Neste artigo você irá conferir o que aconteceu de mais relevante, os destaques individuais e se as expectativas sobre
grandes promessas se confirmaram. Além dos motivos de mais uma
vitória acachapante do Canadá na finalíssima e do fracasso ianque.
Começo pelo fim, relatando a merecida, mas de elasticidade injusta,
vitória dos canadenses.
A filosofia Sutter
A habitual firmeza defensiva propagada por Brent Sutter rendeu
frutos novamente. Suas estratégias iniciais constituíam em encurtar
os espaços, distanciar os sócios Evgeni Malkin e Nikolai Kulemin
e não deixar o defensor de características ofensivas Alexei Emelin
levar o disco ao ataque como havia feito em todos os jogos anteriores
dos russos. Como já era esperado, também abusar do jogo físico
e colocar a peste Steve Downie nas fuças do goleiro Anton Khudobin.
Ah, claro, tentar anular o craque Malkin.
A final
Essas artimanhas não funcionaram em apenas 10 dos 60 minutos de
jogo, mais precisamente nos primeiros dez minutos da partida,
quando a Rússia só não marcou devido às boas intervenções do goleiro
Justin Pogge, da trave — que foi o destino final de um disparo
de Alexander Radulov —, e da imprecisão de Ilia Zubov nas
finalizações. E foi justamente a estrela Malkin que vacilou na
marcação, deixando Steve Downie livre atrás da meta russa. O encardido
prospecto dos Flyers teve caminho fácil para encontrar um espaço
entre Khudobin e a trave. Canadá 1-0, num momento da partida em
que o número de disparos favorecia os russos em 15-4! Com a vantagem,
os canadenses vestiram o traje tático que mais gostam, saindo
no contra-ataque para dominar o restante do jogo. Foi assim que
o defensor Marc Staal encontrou Blake Comeau, que fez o sendo
gol canadense já no final do período.
Mas nada estava perdido para a Rússia. Logo no início do segundo
período chegou o gol que poderia mudar a história da final, só
que os gênios da IIHF escalaram um árbitro americano, Brian Thul,
para a final. Após o disparo, Pogge não conseguiu fazer a defesa
que desejava, o lance ficou confuso e o árbitro deveria ter pedido
a revisão do lance. Mediocremente, só o fez quando os russos começaram
a reclamar, mas já havia se passado muito tempo para pode validar
o gol. Bom para os anfitriões, péssimo para os comandados de Sergey
Mikhalev.
Apesar do frustrante erro do árbitro, os russos ainda demonstravam
ganas e intenções, mas careciam de idéias para chegar com claridade
ao gol de Pogge novamente. Quem deveria assumir a responsabilidade
— Evgeni Malkin — estava sendo castigado pelo jogo
físico, porém limpo, de Marc Staal e Ryan Parent. Com isso, os
canadenses marcaram mais três vezes, para um placar final de 5-0.

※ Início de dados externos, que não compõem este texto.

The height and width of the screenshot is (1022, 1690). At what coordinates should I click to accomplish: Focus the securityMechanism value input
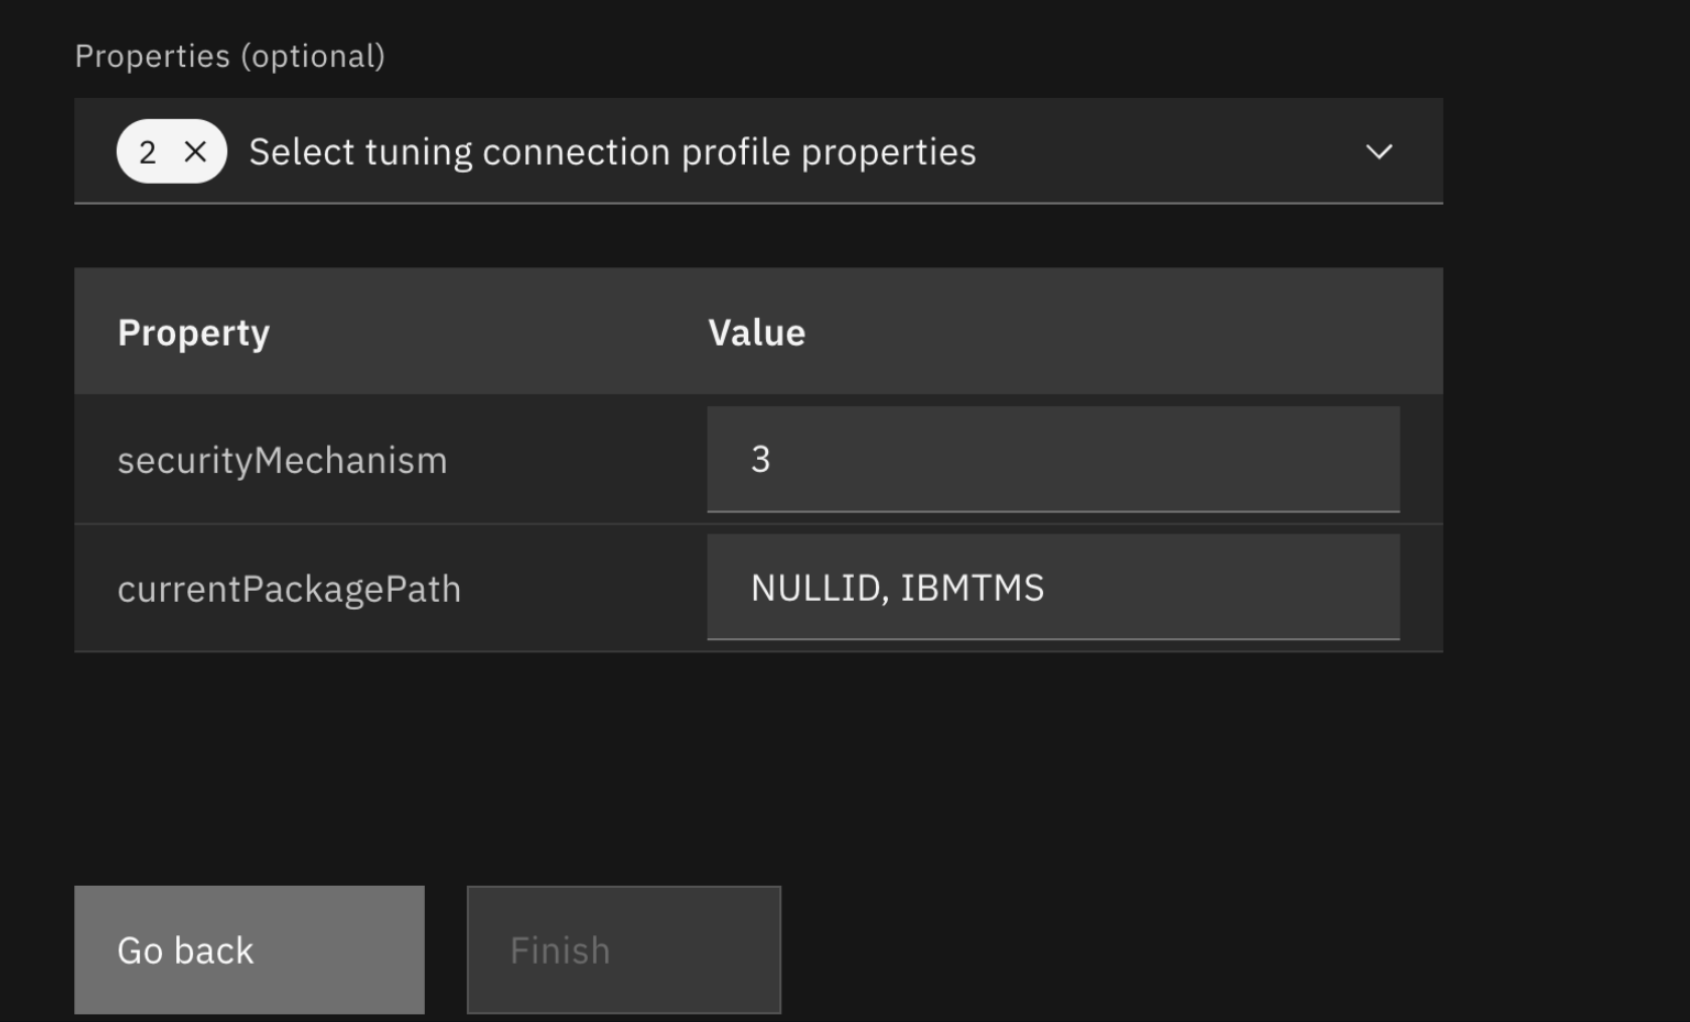[1052, 459]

Destaque negativo para o goleiro Khudobin, que já havia sofrido
um caminhão de gols dos canadenses na final de 2005, e agora mais
cinco, um ano depois. Os destaques positivos dos canadenses estão
listados abaixo.
Velha receita, mesmo resultado
Em 2005, Shea Weber e Dion Phaneuf formaram uma barreira intransponível
que anulou Alexander Ovechkin — que havia bagunçado com
os canadenses em 2003 — na final. O treinador também era
Brent Sutter, que apostou na mesma receita vencedora. Dessa vez
a responsabilidade pela complicada missão, de parar o melhor jogador
do torneio, Evgeni Malkin, foi dividida entre os defensores Marc
Staal e Ryan Parent. O irmão mais novo do craque do Carolina Hurricanes,
Eric Staal, também foi eleito o melhor em sua posição no torneio,
mesmo terminando a competição com um ponto. Se ofensivamente não
foi um primor, Marc cumpriu com perfeição seu papel de eliminar
as principais armas dos adversários. Podemos afirmar que os Rangers
têm uma verdadeira jóia já lapidada para a NHL, ou seja, Marc
Staal e Fedor Tyutin têm tudo para ser a primeira dupla defensiva
dos camisas azuis para a próxima temporada. Além de Staal e Parent,
Luc Bourdon foi espetacular ao proteger a meta de Justin Pogge.
A peste Downie
Se você não é torcedor do Philadelphia Flyers, prepare-se para
odiar Steve Downie quando o prospecto chegar à NHL. As maiores
tretas da competição foram protagonizadas por esse rapaz. Ele
fez de Jack Johnson inimigo número um na Columbia Britânica. Provocou
tanto o defensor ianque que ganhou como troco uma cotovelada no
final do confronto que definiu a primeira colocação dos canadenses
na fase inicial do torneio. Na final, contra os russos, abriu
o caminho do título ao se desvencilhar de Malkin e marcar o primeiro
gol do jogo. Também induziu o defensor Alexei Emelin e o goleiro
Khudobin a cometerem penalidades desnecessárias ao revidarem as
traquinagens de Downie. Sem dúvida, um jogador que tem o perfil
para atuar no Flyers.
Malkin está pronto para a NHL?
Para os poucos abnegados que acompanham a liga russa e garimpam
os raros jogos do Metallurg Magnitogorsk na internet, a resposta
já era um rotundo sim. Para os que puderam observá-lo com mais
atenção a partir desse mundial júnior, a resposta também já é
a mesma. Os poucos detratores podem citar a final, onde o jogador
não atuou bem, para tentar desmerecer o fato dele ter sido eleito
o melhor atleta da competição, mas isso não foi devido a intimidações,
pancadas ou coisa parecida. Os fortes trancos que sofreu dos canadenses
não chegaram nem perto da batalha que foi a partida contra os
Estados Unidos, nas semifinais, onde o astro russo levou e também
distribuiu pancadas, além de ter decidido o jogo para sua equipe,
mostrando que está apto a enfrentar uma das maiores diferenças
entre o hóquei norte-americano e o europeu. Sorte dos Penguins,
que terá Crosby e Malkin, dois jogadores capazes de mudar a história
de uma partida.
Mundial Júnior ou mundial adulto?
O mundial adulto da IIHF reúne o que "sobra" da temporada regular
da NHL, pois é disputado quando os playoffs da NHL estão a pleno
vapor. Além de ter sempre jogadores preferindo jogar golfe ou
pescar a representar seus países. Já o mundial júnior é o ponto
máximo para qualquer atleta sub-20 que jogue hóquei no planeta.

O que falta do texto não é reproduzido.